Questions on the material:
1. Answer these questions using the article headed "Lessons from WWII rollout":
(a) Which company was ordered to manufacture ventilators?
(b) From what war's era does the Defense Production Act date?
(c) Which historian does the article quote?
2. From the article on World War II mobilization and the Defense Production Act, extract the passage that begins at the words "Lessons from WWII" and stops after the words "in the emergency.".
3. Continue the article on World War II mobilization and the Defense Production Act from where it stops.

Selected extract:
Lessons from WWII rollout
President Donald Trump on Friday invoked the Defense Production Act, ordering General Motors to manufacture ventilators for the fight against the coronavirus pandemic, though the company says the project was already underway. The president’s move came after weeks of debate over whether the government should impress private industry into producing health care supplies in the emergency.
Though the Defense Production Act is a Korean War-era statute allowing the government to compel companies to aid the country in time of crisis, the law is rooted in America’s mobilization during World War II. Much of the recent discussion about directing industry to join the coronavirus fight seems to have been driven by a hazy, golden-hued memory of that wartime mobilization. The subject deserves to be considered instead in all its complex reality.
Certainly, the dominant portrait of leaders and people working together to produce America’s stunning accomplishments is valid, but accompanying this central reality was a counterpoint of fumbles, failures and even an occasional fiasco that can inform and temper our current perceptions. How Americans surmounted those stumbles is as much a part of the honor they are due as their amazing achievements.
When the thunderclap of war burst on the United States in December 1941, Americans were staring into an abyss of world domination by Germany, Japan and Italy, not stepping out to march in a certain victory parade. As historian Richard Overy captured the moment: “On the face of things, no rational man in early 1942 would have guessed at the eventual outcome of the war.”

Information given:
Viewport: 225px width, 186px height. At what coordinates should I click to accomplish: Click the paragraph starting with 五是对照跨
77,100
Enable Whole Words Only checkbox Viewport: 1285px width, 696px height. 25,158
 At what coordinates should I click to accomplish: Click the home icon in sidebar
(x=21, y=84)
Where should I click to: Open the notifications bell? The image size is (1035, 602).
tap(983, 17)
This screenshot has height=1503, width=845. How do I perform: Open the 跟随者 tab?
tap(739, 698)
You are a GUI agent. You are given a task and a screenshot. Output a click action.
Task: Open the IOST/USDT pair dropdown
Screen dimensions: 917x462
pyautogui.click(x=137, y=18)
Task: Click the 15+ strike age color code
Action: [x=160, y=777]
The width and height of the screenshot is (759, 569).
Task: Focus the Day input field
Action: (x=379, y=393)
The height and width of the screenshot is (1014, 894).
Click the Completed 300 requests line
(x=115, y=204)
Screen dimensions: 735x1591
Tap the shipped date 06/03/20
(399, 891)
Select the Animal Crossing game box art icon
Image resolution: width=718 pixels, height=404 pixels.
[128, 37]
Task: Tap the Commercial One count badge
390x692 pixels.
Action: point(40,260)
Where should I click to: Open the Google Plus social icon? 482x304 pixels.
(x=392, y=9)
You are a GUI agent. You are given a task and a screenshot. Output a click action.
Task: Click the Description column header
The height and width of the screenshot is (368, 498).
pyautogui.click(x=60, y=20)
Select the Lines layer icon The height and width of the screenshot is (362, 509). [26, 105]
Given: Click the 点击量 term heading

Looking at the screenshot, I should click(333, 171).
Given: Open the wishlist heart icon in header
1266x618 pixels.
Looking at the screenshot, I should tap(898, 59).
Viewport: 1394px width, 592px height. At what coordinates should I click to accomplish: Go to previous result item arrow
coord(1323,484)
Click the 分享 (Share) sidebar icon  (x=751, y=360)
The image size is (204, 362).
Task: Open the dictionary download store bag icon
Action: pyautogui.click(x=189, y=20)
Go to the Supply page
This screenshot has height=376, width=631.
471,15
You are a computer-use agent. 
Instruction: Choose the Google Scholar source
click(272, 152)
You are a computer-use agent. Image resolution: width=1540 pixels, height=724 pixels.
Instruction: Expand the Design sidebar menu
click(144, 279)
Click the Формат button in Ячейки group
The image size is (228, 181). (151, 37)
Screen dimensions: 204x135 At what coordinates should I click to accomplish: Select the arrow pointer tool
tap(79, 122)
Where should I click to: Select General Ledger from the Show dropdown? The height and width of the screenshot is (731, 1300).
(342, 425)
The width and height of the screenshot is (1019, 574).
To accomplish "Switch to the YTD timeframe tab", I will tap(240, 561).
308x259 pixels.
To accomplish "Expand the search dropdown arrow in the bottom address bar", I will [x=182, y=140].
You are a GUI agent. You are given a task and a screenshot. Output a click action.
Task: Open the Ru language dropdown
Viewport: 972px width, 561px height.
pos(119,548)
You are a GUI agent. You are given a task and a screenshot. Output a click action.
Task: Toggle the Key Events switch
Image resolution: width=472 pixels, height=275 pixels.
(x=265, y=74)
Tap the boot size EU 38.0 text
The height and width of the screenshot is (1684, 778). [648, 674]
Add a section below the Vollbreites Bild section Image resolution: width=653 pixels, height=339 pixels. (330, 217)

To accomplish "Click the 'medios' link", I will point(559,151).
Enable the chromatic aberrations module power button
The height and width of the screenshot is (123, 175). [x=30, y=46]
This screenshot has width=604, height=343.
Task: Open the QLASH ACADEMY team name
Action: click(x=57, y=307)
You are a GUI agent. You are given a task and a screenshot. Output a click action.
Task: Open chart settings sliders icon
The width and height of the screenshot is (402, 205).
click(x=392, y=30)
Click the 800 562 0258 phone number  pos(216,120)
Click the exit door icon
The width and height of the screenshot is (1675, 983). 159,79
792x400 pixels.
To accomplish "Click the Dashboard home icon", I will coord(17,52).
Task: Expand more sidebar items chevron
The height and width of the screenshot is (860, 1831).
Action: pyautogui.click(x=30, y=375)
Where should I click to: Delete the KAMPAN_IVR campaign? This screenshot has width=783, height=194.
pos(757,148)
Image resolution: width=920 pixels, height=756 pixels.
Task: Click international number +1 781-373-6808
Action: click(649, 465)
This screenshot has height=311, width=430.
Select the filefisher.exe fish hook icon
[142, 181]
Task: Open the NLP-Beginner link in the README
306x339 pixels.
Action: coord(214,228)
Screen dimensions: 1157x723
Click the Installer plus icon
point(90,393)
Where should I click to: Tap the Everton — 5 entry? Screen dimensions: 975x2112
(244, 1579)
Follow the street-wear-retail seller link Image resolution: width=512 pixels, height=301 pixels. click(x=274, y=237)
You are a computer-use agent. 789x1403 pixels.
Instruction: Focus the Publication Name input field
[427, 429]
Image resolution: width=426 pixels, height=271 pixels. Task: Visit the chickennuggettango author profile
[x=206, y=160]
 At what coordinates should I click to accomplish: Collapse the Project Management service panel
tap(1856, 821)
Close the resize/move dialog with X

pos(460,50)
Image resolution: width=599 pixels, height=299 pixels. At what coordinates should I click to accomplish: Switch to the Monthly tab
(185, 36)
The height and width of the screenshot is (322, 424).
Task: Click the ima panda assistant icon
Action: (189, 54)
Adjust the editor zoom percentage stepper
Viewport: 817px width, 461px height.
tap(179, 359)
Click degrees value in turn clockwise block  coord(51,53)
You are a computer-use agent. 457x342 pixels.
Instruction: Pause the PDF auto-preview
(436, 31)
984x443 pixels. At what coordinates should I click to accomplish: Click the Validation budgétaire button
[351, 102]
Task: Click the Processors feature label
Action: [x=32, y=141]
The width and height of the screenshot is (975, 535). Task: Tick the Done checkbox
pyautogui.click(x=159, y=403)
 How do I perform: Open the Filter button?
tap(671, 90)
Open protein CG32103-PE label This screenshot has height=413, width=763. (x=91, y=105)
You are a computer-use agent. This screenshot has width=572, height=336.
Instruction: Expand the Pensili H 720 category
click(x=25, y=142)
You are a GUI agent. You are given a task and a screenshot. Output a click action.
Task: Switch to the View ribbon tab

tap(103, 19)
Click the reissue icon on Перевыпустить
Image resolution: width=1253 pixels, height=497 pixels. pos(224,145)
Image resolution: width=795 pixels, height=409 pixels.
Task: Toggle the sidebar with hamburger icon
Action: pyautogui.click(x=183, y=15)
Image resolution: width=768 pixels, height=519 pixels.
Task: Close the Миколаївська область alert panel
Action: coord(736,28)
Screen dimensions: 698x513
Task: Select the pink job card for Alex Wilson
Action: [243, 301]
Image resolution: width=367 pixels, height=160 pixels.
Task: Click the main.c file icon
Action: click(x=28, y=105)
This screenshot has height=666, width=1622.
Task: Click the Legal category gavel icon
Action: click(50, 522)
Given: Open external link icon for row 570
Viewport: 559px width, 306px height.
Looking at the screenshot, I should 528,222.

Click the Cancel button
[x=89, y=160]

Solved tasks:
1.
(a) General Motors
(b) The Korean War
(c) Richard Overy

2.
Lessons from WWII rollout
President Donald Trump on Friday invoked the Defense Production Act, ordering General Motors to manufacture ventilators for the fight against the coronavirus pandemic, though the company says the project was already underway. The president’s move came after weeks of debate over whether the government should impress private industry into producing health care supplies in the emergency.

3.
President Franklin D. Roosevelt contributed his most impressive achievements precisely where they counted most: radiating confidence in victory and identifying the most vital objectives. He demanded seemingly unreachable production goals, such as his call for building 45,000 aircraft in 1942. Actual figures fell somewhat short, but the call produced prodigious results.
A rich vein of newsprint identified defects in the mobilization, not least open squabbles between high officials — sound familiar? This became an embarrassment such that in August 1942, FDR promulgated an executive order banning public controversies between administration leaders, to modest avail.
Amid the plentiful grinding and squeaking of the accelerating production effort, countless figures high and low played vital roles, some prominently, such as Andrew Higgins (designer and producer of the eponymous “Higgins boat,” the war’s signature landing craft in countless invasions), and many more in almost complete anonymity — railway workers, engineers, secretaries, farmers, factory foremen and millions of others who turned paper projections into realities with brains, skill and sweat.
Women stepped into “men’s work,” including thousands in the role of the much-popularized “Rosie the Riveter.” Other women tendered top-tier intellectual contributions as code breakers — a stunning story hidden by secrecy for decades.
Day by day, newspaper readers and radio listeners consumed far more upbeat and inspiring stories of ordinary people dutifully abiding the exactions the war effort demanded, and commonly going even further to show support — something most Americans did and will do as a matter of course today, amid the pandemic.
But Americans of that era were not all saints. There were numerous and ingenious attempts to circumvent the rationing system. This started at the top, where it was revealed that 40 percent of the members of the House of Representatives had secured unlimited access to otherwise rationed gasoline.
While it is proper to remember that these shortfalls existed — and variations on them will be repeated today — the overall performance of our predecessors warrants our deep respect and emulation.
In numberless, unanticipated ways, millions of individual Americans on their own initiative will spontaneously rally to put right what threatens to go wrong.
Richard B. Frank is the author of Tower of Skulls: A History of the Asia-Pacific War, Volume I: July 1937May 1942 and presidential counselor at the National WWII Museum in New Orleans. This commentary was first published in the Washington Post.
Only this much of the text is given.